» EXERCISE AIM: Output, exactly as written, the lines of the data below from the one containing "The width and height of the screenshot is (826, 540)." to the end.

» Stored records:
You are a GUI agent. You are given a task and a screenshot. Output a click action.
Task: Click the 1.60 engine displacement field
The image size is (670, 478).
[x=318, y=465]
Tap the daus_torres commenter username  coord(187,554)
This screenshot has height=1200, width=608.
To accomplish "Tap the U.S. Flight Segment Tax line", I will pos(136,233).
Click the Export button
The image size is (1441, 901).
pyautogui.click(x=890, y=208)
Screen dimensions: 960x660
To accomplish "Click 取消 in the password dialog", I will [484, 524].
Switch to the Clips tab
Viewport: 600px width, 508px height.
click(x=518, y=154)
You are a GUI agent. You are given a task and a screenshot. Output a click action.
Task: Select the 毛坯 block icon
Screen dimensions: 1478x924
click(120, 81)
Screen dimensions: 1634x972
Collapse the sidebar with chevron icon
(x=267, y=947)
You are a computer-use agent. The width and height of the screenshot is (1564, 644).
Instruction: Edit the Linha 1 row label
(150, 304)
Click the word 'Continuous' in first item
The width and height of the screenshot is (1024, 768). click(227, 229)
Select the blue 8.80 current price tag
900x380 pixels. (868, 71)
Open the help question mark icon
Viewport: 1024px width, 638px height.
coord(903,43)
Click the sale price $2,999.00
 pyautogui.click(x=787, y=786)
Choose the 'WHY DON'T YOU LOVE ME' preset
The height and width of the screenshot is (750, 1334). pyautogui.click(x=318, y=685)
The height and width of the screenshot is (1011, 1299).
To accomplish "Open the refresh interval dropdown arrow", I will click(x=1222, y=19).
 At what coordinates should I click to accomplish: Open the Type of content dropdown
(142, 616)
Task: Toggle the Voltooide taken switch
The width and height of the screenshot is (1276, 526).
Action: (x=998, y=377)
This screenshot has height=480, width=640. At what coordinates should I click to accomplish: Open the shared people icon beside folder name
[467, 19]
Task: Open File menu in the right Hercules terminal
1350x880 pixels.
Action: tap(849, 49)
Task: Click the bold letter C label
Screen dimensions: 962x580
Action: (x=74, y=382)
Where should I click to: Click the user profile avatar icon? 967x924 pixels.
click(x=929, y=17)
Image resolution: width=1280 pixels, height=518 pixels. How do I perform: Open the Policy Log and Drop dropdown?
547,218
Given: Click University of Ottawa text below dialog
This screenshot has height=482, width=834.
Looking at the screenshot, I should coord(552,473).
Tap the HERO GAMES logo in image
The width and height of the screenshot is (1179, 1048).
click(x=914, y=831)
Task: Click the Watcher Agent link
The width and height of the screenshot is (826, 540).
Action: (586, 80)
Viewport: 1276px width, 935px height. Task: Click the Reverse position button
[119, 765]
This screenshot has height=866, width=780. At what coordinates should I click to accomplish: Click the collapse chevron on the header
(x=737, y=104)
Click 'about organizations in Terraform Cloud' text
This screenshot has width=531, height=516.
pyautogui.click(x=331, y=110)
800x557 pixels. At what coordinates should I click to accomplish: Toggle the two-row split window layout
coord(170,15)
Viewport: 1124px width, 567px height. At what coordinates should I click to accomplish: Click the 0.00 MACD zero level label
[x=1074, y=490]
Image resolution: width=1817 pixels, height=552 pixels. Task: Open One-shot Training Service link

» EXERCISE SOLUTION:
The width and height of the screenshot is (826, 540).
Action: (586, 80)
Viewport: 1276px width, 935px height. Task: Click the Reverse position button
[119, 765]
This screenshot has height=866, width=780. At what coordinates should I click to accomplish: Click the collapse chevron on the header
(x=737, y=104)
Click 'about organizations in Terraform Cloud' text
This screenshot has width=531, height=516.
pyautogui.click(x=331, y=110)
800x557 pixels. At what coordinates should I click to accomplish: Toggle the two-row split window layout
coord(170,15)
Viewport: 1124px width, 567px height. At what coordinates should I click to accomplish: Click the 0.00 MACD zero level label
[x=1074, y=490]
Image resolution: width=1817 pixels, height=552 pixels. Task: Open One-shot Training Service link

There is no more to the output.